Recently the Corporate Transparency Act of 2019 (the “CTA”) was passed in the U.S. The CTA mandates companies registered in the US to disclose their beneficial owners to the Financial Crimes Enforcement Network of the US Treasury (“FinCEN”). Since the CTA is part of the newly enacted Anti-Money Laundering Act (“AMLA”), the primary motive is to fight money laundering and terrorism through the anonymous use of shell companies.
1. Who will need to disclose ownership information?
Only a “reporting company” can disclose its beneficial ownership. As per CTA’s definition a “reporting company” includes “a corporation, limited liability company, or other similar entity” in the US, as well as similar entities formed abroad and registered to do business in the US.
2. Who is a “beneficial owner” under CTA?
As per the CTA, a “beneficial owner” is any natural person who owns at least 25% of the equity interests (directly or indirectly) in a reporting company or exercises “substantial control” over the reporting company.
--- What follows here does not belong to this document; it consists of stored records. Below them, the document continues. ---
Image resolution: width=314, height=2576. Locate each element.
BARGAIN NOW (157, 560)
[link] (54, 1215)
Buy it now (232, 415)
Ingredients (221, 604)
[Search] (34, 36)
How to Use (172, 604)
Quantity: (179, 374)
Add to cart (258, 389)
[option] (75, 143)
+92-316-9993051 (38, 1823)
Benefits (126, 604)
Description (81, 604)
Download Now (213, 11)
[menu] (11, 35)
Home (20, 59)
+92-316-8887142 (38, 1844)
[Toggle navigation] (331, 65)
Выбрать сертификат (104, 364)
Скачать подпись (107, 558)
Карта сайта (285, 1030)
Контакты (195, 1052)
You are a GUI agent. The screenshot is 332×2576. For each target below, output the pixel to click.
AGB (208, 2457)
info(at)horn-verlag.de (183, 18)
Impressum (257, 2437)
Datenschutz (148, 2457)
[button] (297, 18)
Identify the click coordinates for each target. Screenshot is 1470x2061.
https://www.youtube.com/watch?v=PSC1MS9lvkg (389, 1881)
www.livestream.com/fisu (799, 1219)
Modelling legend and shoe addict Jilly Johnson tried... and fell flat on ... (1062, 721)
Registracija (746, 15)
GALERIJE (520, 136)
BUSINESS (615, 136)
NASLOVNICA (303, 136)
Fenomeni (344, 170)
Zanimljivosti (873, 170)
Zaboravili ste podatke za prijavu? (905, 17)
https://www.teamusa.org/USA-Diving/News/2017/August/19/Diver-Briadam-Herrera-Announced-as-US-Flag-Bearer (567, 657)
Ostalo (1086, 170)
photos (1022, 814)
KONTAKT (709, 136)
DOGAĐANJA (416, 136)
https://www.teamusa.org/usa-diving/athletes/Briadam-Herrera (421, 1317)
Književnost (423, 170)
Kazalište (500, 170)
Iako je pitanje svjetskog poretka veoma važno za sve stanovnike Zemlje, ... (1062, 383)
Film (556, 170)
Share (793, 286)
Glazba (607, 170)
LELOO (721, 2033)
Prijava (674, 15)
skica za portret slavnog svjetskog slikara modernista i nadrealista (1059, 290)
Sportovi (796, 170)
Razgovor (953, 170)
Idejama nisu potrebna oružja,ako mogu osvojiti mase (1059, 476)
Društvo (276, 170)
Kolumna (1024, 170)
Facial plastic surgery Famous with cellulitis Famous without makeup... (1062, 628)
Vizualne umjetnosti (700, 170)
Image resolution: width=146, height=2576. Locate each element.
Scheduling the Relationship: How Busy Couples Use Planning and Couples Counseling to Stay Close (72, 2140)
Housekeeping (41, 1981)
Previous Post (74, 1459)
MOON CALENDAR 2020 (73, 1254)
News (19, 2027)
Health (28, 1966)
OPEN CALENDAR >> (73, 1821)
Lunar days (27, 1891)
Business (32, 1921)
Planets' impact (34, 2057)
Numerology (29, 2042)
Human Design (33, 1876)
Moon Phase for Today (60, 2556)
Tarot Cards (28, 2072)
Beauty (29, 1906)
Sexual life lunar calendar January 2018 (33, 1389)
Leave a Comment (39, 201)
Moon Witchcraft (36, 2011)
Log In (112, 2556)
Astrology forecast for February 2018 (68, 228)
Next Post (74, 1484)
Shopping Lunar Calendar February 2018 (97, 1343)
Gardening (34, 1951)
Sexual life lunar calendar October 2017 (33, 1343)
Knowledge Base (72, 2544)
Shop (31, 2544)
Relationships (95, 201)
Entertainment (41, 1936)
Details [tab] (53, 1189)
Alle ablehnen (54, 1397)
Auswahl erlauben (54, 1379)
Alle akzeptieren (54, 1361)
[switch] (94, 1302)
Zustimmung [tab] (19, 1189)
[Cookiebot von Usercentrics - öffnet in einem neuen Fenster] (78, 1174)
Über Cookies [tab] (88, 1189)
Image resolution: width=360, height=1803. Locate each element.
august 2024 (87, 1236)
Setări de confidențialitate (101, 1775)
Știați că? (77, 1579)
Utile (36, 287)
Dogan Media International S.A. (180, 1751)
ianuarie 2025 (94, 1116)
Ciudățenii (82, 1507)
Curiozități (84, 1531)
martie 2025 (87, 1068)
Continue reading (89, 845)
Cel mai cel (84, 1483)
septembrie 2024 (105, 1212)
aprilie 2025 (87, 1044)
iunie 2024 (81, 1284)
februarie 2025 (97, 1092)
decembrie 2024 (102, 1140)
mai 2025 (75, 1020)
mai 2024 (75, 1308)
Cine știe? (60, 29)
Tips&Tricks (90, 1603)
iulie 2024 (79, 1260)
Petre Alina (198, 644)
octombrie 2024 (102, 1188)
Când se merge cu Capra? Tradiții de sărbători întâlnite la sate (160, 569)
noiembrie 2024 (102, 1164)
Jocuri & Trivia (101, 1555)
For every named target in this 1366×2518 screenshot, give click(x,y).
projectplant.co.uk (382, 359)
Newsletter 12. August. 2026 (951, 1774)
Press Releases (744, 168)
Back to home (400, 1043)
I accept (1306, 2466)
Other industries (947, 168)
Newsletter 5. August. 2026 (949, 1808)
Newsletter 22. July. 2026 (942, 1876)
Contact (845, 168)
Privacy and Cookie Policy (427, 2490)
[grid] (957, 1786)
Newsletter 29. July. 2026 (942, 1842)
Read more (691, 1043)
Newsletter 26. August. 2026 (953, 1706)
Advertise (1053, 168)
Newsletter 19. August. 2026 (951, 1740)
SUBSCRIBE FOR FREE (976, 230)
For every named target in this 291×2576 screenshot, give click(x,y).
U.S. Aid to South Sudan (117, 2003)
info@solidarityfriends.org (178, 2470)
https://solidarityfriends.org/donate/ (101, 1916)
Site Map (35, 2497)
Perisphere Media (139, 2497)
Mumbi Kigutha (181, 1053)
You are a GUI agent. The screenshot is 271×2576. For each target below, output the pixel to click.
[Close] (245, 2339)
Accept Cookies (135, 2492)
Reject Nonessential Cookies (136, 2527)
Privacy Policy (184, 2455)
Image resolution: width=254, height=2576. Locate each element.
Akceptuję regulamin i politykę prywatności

However the term “substantial control.” has not been defined.
Following individuals are expressly excluded from the definition of “beneficial owner,”
- individuals acting as nominees, agents, intermediaries, or custodians on behalf of another;
- individuals who control an entity solely due to their employment; and
- individuals whose only interest in a reporting company is via their right of inheritance.
3. Who are excluded from reporting requirements?
The reporting requirements will not apply to
- Publicly traded companies, certain regulated companies and companies that have already provided this information to a government agency
- Tax-exempt entities
- Operating companies (those with 20 or more full-time employees; at least $5,000,000 in sales revenue; and an operating presence at an actual physical location in the U.S.) and their subsidiaries
- Also, a company that has been in existence for over one year; not owned, directly or indirectly, by a foreign person; has not, during the preceding 12-month period, experienced any change in ownership or sent/received funds greater than $1,000, not engaged in active business; and does not otherwise hold any asset, including an ownership interest in any corporation or LLC.
4. What will need to be disclosed?
Under the new law, businesses will be required to report the name, date of birth, current address, and unique identification number of the individuals who own, directly or indirectly, at least 25% of the company or who otherwise control the company.
5. When will disclosure must be made?
The disclosure must be made once the final regulations under the CTA will become effective, which is expected before January 1, 2022. Existing Companies as of the effective date of the CTA’s implementing regulations will be required to report beneficial ownership information within two years;
Whereas companies created after the effective date of CTA’s regulations will be required to report immediately upon formation.
6. To whom disclosures must be made?
Beneficial ownership information must be reported to the Financial Crimes Enforcement Network of the US Treasury (FinCEN), which is the only permitted authority to use that information for anti-money laundering and limited national security purposes.
7. Are there penalties for non-disclosure?
Any person who wilfully fails to report complete beneficial ownership information to FinCEN or who wilfully provides fraudulent or false information in any such report is subject to a
- A civil penalty of up to $500 per day till the violation continues, and
- Criminal penalties up to $10,000 and/or imprisonment for up to two years.
Impact of the new law
The CTA is going to have significant implications for foreign and domestic US businesses. As a result of the new law, it will not be possible to keep the identities of the individuals who own and control US business entities totally anonymous any longer.